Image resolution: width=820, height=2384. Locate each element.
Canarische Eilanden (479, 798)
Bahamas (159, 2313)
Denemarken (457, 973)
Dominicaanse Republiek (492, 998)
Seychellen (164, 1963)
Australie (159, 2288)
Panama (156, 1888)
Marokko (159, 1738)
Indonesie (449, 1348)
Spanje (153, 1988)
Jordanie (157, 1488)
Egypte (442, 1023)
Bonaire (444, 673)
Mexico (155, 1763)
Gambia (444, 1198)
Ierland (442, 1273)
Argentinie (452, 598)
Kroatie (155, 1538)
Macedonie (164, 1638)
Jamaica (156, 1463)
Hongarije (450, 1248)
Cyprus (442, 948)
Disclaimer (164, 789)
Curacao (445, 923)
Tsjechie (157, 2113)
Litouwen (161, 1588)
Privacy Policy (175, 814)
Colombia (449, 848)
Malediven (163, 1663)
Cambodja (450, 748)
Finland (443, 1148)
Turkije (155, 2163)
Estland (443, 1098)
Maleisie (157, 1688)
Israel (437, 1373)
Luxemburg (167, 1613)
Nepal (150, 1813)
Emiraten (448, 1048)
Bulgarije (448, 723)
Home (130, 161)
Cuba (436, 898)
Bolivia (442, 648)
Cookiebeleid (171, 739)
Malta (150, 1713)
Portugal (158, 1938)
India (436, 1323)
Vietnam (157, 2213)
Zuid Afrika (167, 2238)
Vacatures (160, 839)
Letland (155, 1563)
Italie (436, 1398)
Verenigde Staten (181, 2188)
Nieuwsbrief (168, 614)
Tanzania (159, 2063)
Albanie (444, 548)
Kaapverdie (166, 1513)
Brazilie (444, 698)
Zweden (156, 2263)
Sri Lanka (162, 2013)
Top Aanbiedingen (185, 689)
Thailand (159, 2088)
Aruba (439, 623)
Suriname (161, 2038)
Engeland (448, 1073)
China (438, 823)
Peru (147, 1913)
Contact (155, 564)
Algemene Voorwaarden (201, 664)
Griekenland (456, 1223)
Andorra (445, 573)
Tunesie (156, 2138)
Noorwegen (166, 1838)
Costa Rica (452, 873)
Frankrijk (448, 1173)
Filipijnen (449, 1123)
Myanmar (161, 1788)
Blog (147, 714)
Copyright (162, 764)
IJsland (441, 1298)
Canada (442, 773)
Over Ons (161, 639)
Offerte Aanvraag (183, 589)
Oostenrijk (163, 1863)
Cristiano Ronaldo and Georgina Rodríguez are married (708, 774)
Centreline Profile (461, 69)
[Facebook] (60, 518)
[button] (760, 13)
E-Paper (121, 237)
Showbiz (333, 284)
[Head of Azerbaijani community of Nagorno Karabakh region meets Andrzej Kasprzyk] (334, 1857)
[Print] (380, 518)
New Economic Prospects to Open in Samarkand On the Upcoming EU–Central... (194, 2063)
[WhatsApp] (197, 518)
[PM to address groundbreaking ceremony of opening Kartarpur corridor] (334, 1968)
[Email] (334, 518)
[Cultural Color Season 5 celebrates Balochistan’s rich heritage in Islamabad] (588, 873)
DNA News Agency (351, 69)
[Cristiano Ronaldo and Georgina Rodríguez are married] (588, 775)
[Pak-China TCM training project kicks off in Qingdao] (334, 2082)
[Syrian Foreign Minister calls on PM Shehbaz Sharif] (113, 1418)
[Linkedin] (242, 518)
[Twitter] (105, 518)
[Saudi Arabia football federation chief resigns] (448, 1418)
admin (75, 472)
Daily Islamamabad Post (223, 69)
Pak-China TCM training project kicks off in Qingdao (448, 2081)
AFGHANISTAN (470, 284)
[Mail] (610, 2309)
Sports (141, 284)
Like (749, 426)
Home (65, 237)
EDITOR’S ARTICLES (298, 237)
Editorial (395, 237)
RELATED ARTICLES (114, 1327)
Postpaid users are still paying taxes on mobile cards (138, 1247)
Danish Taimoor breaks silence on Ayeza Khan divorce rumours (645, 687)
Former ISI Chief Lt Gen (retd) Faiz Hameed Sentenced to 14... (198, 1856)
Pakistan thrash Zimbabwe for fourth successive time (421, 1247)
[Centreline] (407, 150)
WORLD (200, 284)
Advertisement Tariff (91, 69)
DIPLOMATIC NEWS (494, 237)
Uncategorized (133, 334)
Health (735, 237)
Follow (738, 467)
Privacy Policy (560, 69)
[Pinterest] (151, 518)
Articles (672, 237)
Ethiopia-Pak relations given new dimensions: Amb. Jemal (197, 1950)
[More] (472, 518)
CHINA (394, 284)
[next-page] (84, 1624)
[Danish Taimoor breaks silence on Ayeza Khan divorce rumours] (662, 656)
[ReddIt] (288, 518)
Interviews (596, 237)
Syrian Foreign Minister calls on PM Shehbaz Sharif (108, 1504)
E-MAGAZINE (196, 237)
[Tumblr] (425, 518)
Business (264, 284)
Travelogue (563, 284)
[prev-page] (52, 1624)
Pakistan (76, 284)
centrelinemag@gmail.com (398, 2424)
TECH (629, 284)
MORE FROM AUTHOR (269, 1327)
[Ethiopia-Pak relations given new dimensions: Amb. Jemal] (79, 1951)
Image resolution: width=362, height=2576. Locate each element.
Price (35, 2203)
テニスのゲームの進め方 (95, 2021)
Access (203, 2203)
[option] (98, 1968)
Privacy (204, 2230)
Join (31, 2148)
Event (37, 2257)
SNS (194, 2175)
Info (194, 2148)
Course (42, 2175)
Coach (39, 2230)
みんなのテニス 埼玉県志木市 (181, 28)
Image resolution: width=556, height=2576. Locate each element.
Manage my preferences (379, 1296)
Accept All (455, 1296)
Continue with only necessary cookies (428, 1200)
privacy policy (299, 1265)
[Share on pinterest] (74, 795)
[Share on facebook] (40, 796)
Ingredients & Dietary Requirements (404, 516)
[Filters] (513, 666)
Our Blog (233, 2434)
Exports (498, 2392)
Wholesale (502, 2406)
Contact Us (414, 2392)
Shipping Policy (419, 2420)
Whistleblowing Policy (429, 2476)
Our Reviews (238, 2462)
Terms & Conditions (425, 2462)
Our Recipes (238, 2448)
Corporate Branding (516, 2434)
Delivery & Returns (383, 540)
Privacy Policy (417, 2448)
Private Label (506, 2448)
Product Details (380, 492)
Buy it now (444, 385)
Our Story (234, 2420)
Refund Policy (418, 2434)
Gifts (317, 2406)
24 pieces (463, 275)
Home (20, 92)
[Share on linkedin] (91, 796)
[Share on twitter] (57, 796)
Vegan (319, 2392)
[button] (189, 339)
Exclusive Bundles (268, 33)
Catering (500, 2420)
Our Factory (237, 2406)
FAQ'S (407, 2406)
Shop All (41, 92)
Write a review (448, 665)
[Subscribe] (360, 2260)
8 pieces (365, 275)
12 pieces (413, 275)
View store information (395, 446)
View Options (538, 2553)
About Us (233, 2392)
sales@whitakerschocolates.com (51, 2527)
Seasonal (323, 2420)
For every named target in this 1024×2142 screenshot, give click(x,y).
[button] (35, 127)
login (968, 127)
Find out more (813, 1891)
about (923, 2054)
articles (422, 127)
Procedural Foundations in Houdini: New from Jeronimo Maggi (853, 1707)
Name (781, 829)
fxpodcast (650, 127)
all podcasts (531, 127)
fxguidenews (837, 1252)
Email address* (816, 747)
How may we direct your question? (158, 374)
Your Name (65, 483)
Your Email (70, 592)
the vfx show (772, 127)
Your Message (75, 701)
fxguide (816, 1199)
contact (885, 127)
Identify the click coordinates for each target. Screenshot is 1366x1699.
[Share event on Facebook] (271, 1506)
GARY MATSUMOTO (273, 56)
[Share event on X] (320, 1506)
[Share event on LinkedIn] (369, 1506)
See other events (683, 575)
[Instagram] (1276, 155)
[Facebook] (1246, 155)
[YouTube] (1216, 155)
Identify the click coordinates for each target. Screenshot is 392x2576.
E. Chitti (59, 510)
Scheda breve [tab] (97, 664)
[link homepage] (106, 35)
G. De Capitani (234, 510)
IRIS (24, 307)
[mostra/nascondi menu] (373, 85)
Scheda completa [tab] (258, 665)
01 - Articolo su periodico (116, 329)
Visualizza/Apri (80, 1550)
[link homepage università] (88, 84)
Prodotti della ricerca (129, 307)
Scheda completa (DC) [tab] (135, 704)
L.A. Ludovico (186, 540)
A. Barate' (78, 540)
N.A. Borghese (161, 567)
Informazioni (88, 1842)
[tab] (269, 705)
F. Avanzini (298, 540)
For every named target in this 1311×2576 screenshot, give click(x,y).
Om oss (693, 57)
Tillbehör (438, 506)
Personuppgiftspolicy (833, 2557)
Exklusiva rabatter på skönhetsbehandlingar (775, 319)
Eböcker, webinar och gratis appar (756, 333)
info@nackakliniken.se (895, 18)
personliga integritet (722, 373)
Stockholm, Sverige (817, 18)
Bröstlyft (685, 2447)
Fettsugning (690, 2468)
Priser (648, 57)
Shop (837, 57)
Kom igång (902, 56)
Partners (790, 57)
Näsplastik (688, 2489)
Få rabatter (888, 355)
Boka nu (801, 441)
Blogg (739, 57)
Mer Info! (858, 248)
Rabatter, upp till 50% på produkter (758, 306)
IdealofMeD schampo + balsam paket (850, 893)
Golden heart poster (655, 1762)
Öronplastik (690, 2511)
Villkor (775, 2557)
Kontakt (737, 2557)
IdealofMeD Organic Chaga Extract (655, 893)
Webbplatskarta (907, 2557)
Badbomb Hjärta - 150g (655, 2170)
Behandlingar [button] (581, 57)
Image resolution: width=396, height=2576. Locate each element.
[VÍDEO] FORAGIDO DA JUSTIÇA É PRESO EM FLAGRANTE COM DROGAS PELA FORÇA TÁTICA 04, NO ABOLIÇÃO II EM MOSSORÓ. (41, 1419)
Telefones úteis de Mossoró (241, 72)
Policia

**What to do:** Look for the string "Scheda" in the records, and copy every line where it is found.

**Written response:**
Scheda breve [tab] (97, 664)
Scheda completa [tab] (258, 665)
Scheda completa (DC) [tab] (135, 704)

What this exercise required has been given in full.